What’s the difference between agree and concede? In the dictionary, the Latin root for agree is ad gratus which means to please, whereas the Latin root for concede is concedere which means to yield.

Recently I was counselling a young man who was intimidating a friend to do it his way. The friend brought this to my attention so I spoke with the young man. His response was complete surprise that he was intimidating. From his point of view he said he had no idea; he had always considered himself soft and understanding. I suggested to him that I had noticed myself that he over-stepped his authority in regard to an issue with his employer. He then explained away why he had done what he had done at his employment, and right there I sensed his resistance to getting into trouble. Thus I now knew that his spirit was out of alignment with God.

Promotion blinds you to your sin

I then asked him had he promoted himself somewhere. He replied that he couldn’t think of anything. Then, after a pause, he said the only small thing he could think of that he had done was to call a woman stupid for not listening to her pastor when it was blatantly clear that she was sinning. I said that that small thing is all that’s needed to blind you to your own sin of prideful judgment, and once you’re in pride you can’t see your own sin and you won’t know you are intimidating just like the woman. The young man, by God’s grace, not only agreed with me but he conceded to my Godly message, and in so doing, all of a sudden, he could see that he had been intimidating and thus was able to find repentance.

There’s a massive gap between being agreeable and conceding to someone else’s point of view. King Saul finally agreed with Samuel when he realised he was cornered and he was not going to persuade Samuel to change his perspective, whereas David conceded to the prophet Nathan’s message from God. One was separated from the prophet and from God; the other was re-joined to the Lord.

Agree to disagree

In my experience, when someone is challenged by an authority about being wrong they don’t want to feel bad so they generally agree that they are wrong but in their heart they analyse that it’s not really how the authority sees it; that the authority is misinterpreting and misrepresenting the facts. Once someone chooses this route of self-defence it’s a real spiritual battle to get them to eventually concede.

The problem is that the human nature doesn’t like to be wrong. Human nature is ok if it can find someone else to share the blame with; then it doesn’t feel so bad, so it automatically blames and lies and distorts the information to support its case. Then, if it finds itself cornered, in order to have peace it agrees to disagree. The defensive equation is … I think you are right but I can’t see
it so I’ll withhold my opinion until I can agree with you. What they are really saying is … I don’t really agree that I’m wrong.

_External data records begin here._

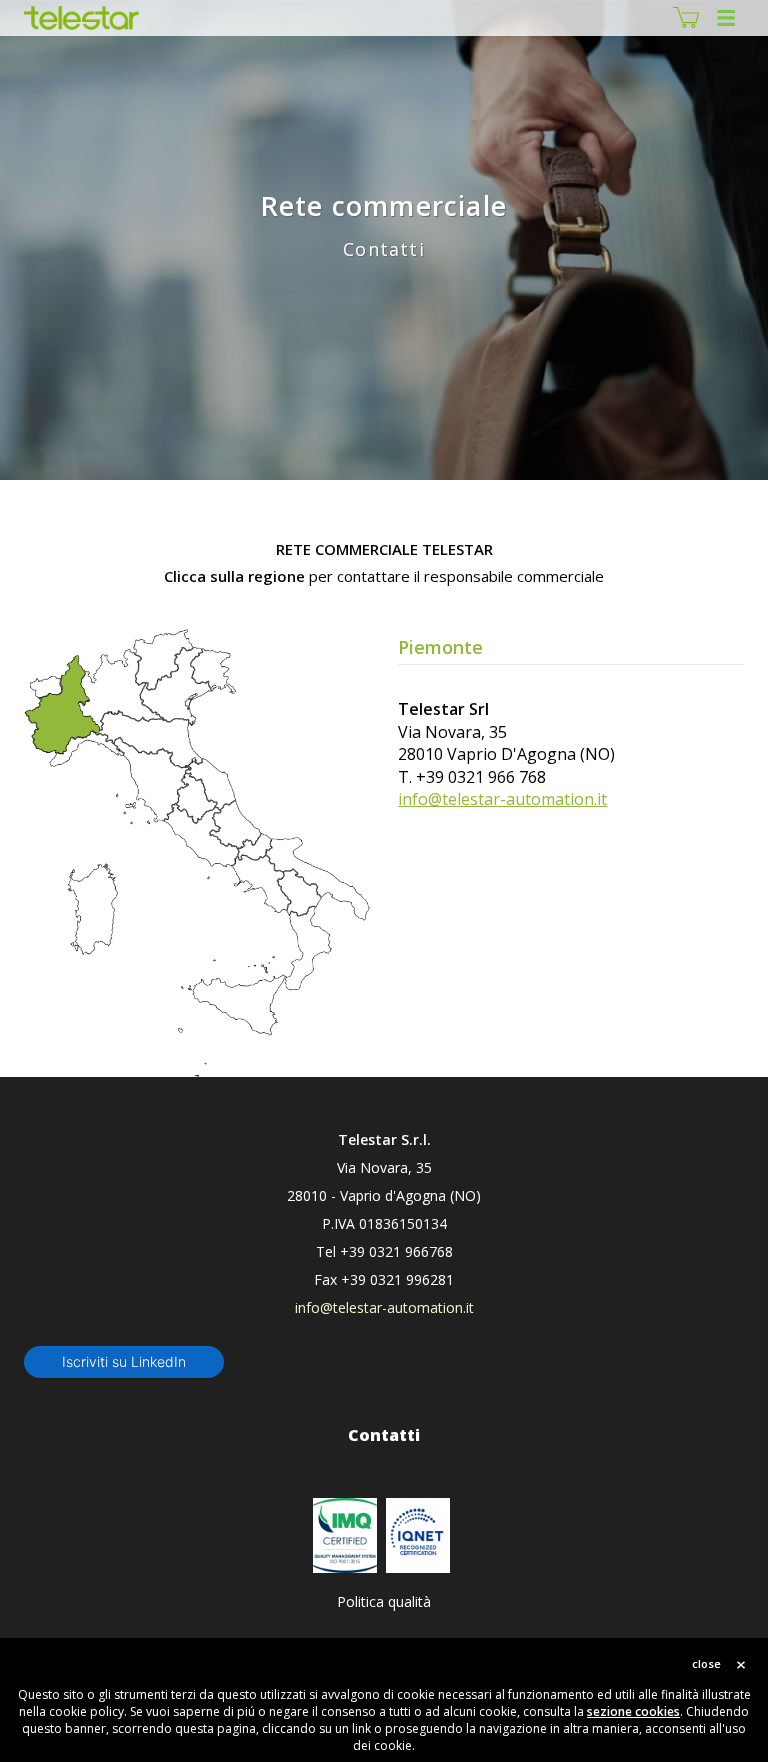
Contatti (384, 1435)
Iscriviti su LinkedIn (124, 1361)
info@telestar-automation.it (502, 799)
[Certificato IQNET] (418, 1535)
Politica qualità (384, 1601)
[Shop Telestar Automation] (686, 18)
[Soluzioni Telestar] (81, 18)
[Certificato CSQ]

This has been the inherent nature of man’s strategy to be right and not be told he’s wrong, starting back in the Garden of Eden.

But what if the authority is wrong?

The fact of the matter is that if you don’t concede to the authority’s opinion then you will never see what the authority is seeing. You have to concede to see. The bottom line is, non-conceding is really saying … “I make up my own mind and you can’t tell me what to do”. The real underlying issue in our hearts is “I am my own boss.” But what man fails to realise is that in standing on that belief you will never find God because He has instructed man to concede to authority. The peculiar irony of a genuine relationship with the Heavenly Father is that if you approach all authority from the direction of conceding you are approaching it with God’s eyes and therefore if the authority is wrong you will know and ultimately you have the freedom to choose not to concede.

Fake submission

Thus, conceding is the separation point between a genuine Christian and a fake. A fake Christian may agree but they won’t concede (these are the tares), whereas a genuine Christian may disagree but will come to a point of conceding. Their hearts are different.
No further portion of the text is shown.